Al fin percibió un ruido de herraduras, y al través de la oscuridad que proyectaban los árboles distinguió, aunque confusamente, el bulto de un caballo que bajaba por la alameda. El rollizo fraile se regocijaba pensando en la mala jugada que iba a hacer al honrado Lope.

Después de haberse remangado los hábitos y agachado como el gato que acecha al ratón, se mantuvo quietecito hasta que su presa estuvo enfrente de él, y entonces salió de su escondrijo, y poniendo una mano en el lomo del animal y otra en la grupa, dio un salto que hubiera dado honor al más aventajado maestro de equitación.

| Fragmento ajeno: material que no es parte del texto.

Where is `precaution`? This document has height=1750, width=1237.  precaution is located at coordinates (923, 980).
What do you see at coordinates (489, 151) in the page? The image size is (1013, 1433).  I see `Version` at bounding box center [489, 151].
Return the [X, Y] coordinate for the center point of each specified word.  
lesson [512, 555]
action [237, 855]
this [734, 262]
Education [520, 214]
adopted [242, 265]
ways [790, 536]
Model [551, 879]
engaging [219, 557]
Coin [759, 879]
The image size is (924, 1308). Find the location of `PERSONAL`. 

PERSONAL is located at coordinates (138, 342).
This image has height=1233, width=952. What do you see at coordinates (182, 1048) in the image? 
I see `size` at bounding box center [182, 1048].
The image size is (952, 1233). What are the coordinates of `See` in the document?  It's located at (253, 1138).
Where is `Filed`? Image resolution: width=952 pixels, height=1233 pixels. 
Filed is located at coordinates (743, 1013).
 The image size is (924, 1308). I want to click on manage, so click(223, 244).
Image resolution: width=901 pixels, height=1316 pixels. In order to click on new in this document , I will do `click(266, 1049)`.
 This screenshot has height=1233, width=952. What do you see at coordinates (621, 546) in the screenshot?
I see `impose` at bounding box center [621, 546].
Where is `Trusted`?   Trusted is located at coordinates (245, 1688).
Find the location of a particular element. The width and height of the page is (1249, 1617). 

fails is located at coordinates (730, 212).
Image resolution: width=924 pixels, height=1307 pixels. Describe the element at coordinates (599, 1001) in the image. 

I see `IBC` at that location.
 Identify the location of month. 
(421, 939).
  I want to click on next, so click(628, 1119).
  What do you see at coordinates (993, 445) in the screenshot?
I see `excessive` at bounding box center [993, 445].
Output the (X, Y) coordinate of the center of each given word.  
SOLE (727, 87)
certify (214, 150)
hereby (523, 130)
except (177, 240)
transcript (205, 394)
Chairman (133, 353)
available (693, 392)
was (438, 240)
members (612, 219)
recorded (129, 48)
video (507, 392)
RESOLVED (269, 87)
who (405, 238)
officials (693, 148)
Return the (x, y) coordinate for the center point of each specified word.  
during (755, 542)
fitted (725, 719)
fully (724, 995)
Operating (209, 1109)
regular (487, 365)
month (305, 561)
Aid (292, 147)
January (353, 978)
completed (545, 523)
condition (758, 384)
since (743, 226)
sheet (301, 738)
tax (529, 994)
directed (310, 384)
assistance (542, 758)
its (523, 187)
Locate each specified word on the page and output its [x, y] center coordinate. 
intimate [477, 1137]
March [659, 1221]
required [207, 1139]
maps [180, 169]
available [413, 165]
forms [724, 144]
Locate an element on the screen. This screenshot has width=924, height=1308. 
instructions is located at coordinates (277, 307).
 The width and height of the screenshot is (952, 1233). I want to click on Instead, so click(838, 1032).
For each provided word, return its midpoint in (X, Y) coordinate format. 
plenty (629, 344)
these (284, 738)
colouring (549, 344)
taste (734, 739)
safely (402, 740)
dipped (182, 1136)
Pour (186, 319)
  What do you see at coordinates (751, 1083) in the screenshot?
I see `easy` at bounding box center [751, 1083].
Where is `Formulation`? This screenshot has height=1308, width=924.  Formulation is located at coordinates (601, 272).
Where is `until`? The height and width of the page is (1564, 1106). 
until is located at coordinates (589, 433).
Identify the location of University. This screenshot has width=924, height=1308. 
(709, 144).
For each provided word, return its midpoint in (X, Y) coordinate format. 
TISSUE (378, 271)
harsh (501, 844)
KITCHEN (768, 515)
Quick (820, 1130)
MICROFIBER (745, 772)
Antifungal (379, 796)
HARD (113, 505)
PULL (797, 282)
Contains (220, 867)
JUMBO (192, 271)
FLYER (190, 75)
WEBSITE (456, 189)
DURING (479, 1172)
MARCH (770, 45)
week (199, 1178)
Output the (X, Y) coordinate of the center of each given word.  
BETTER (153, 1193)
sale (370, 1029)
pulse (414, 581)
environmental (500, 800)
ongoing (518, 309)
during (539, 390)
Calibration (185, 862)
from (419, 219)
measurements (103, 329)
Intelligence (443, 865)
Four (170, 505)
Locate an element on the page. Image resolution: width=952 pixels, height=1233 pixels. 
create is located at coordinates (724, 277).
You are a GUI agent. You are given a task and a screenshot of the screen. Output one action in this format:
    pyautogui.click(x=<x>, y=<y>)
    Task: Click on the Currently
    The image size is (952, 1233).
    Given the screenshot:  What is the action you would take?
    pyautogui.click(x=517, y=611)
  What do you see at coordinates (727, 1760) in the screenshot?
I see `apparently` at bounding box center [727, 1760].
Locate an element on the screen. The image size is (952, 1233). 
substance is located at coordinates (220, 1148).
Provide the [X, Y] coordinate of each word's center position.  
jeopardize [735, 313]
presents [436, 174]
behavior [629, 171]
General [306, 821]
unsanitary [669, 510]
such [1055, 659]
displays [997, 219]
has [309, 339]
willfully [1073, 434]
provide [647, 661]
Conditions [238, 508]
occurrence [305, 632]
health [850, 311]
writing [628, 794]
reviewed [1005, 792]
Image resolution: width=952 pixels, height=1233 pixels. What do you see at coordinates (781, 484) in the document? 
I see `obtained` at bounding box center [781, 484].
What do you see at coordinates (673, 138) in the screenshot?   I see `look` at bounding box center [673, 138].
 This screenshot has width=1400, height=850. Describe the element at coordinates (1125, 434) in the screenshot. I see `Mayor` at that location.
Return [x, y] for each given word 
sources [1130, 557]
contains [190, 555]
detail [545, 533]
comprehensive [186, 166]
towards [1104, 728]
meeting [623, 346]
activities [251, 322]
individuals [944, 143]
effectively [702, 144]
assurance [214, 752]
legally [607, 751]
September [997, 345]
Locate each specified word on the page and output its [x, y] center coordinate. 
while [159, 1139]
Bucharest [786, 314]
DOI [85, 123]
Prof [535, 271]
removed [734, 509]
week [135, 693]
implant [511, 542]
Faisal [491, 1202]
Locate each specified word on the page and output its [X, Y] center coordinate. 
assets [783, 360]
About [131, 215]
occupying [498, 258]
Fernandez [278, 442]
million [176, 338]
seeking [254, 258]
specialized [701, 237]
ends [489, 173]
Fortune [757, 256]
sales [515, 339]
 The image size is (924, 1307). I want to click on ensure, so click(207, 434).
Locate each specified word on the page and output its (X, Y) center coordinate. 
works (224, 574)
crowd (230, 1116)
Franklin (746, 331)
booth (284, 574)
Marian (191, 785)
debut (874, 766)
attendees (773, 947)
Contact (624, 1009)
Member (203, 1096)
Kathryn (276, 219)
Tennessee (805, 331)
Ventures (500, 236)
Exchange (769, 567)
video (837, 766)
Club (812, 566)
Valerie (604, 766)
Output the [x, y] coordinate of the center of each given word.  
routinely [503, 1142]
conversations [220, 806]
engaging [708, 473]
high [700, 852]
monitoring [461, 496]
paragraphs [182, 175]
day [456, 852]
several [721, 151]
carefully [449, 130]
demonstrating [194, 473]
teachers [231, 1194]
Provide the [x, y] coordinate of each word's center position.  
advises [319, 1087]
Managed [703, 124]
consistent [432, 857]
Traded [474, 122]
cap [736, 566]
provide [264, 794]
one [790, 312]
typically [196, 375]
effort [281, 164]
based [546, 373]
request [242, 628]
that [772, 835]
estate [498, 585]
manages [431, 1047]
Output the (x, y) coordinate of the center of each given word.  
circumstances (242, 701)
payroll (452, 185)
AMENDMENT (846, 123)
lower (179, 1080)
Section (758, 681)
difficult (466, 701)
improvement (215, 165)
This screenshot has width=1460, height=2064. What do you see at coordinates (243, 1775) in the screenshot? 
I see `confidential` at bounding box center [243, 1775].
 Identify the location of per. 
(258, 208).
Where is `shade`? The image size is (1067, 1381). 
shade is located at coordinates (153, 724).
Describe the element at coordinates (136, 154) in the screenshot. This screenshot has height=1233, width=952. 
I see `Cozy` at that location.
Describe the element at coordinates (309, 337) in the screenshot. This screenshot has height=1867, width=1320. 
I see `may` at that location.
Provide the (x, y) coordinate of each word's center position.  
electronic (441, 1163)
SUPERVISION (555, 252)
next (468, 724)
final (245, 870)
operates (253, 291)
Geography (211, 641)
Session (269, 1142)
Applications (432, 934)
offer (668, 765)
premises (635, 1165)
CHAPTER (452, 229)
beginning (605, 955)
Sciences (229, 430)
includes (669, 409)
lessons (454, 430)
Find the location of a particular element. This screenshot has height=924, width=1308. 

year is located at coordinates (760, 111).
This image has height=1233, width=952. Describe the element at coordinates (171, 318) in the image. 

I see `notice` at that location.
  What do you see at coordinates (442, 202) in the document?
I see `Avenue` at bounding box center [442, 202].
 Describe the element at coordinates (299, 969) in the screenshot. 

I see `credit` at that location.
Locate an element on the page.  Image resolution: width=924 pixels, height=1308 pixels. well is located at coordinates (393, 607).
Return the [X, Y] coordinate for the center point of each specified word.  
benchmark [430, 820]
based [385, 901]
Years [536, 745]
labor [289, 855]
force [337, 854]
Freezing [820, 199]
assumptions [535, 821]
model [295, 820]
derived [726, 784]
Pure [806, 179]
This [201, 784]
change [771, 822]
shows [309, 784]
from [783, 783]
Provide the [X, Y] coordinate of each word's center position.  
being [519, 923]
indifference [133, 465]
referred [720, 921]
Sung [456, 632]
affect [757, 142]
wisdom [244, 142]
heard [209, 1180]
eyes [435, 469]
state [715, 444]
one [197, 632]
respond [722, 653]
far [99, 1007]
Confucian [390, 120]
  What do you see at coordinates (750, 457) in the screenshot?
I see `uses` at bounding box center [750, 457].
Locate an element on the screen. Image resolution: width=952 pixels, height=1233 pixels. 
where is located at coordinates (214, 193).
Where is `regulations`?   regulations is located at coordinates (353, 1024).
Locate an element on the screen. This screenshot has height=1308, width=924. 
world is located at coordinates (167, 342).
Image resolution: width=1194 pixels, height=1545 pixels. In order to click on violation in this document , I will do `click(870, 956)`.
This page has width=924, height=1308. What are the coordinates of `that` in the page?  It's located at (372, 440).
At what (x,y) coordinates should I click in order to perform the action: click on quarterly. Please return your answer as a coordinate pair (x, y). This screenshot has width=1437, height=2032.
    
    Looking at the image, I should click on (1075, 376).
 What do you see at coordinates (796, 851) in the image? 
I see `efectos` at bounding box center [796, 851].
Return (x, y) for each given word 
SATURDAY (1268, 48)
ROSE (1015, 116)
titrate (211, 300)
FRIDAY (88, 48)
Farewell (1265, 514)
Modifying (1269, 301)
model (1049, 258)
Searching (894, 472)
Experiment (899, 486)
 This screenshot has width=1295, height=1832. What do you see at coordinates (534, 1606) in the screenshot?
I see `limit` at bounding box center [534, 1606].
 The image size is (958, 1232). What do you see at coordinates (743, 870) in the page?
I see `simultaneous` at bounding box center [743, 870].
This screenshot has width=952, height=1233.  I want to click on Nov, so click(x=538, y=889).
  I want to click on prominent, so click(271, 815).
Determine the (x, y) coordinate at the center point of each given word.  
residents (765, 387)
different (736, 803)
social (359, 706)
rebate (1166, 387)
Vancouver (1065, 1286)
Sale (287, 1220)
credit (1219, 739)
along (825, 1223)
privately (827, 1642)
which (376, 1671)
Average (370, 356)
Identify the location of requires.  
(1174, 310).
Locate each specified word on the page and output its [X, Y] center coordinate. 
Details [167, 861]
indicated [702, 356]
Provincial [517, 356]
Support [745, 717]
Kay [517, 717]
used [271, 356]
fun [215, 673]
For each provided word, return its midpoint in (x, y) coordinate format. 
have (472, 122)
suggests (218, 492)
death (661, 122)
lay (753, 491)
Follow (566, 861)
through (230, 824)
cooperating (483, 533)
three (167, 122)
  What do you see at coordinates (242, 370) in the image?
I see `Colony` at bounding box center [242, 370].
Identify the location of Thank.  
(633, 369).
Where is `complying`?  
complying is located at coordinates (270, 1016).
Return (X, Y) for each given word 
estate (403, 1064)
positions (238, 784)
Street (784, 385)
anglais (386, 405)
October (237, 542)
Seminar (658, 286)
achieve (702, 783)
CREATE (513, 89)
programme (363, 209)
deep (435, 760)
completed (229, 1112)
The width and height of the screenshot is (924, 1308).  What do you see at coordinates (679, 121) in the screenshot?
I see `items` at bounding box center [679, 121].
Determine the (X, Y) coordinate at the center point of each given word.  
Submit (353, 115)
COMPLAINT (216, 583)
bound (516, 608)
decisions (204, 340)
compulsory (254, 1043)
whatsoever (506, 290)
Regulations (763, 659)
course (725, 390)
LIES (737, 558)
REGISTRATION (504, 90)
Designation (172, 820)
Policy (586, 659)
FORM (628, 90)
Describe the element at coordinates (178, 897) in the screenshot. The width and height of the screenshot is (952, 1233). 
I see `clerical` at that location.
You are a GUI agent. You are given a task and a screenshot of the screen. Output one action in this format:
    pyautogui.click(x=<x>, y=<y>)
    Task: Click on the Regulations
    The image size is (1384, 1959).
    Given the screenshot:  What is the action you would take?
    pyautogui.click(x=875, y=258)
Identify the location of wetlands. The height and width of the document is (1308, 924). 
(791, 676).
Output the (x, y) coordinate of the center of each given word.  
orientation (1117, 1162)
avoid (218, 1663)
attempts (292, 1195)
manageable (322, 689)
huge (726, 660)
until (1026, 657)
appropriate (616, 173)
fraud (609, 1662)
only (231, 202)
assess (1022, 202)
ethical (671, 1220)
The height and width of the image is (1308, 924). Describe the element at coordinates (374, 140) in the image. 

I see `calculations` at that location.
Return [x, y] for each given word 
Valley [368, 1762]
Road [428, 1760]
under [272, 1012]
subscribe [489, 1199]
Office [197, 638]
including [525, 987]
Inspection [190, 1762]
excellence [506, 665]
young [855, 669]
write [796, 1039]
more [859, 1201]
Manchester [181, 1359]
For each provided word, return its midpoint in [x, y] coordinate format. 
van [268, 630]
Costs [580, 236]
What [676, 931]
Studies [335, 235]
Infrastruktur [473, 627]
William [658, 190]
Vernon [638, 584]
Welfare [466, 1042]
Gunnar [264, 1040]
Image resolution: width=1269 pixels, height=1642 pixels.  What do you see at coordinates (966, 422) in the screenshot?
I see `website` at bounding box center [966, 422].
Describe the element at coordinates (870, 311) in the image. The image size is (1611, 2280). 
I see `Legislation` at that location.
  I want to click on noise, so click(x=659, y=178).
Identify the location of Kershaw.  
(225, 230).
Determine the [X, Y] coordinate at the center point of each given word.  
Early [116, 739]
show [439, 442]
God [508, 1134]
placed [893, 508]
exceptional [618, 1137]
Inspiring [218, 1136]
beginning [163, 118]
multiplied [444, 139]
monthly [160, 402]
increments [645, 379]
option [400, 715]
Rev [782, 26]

-¡Ajajá! -dijo el robusto fraile-. Ahora veremos quién gana la partida.

Pero no había hecho más que pronunciar estas palabras cuando el caballo empezó a tirar coces, a encabritarse y dar tremendos saltos, y luego partió a escape colina abajo. En vano trataba el reverendo fraile de sujetarlo, pues saltaba de roca en roca y de breña en breña; sus hábitos se hicieron jirones y su afeitada cabeza recibió tremendos porrazos contra las ramas de los árboles y no pocos arañazos en las zarzas. Para colmo de su terror, vio una jauría de siete perros que corrían ladrando tras él, y entonces comprendió, aunque ya era tarde, que iba caballero en el terrible Velludo.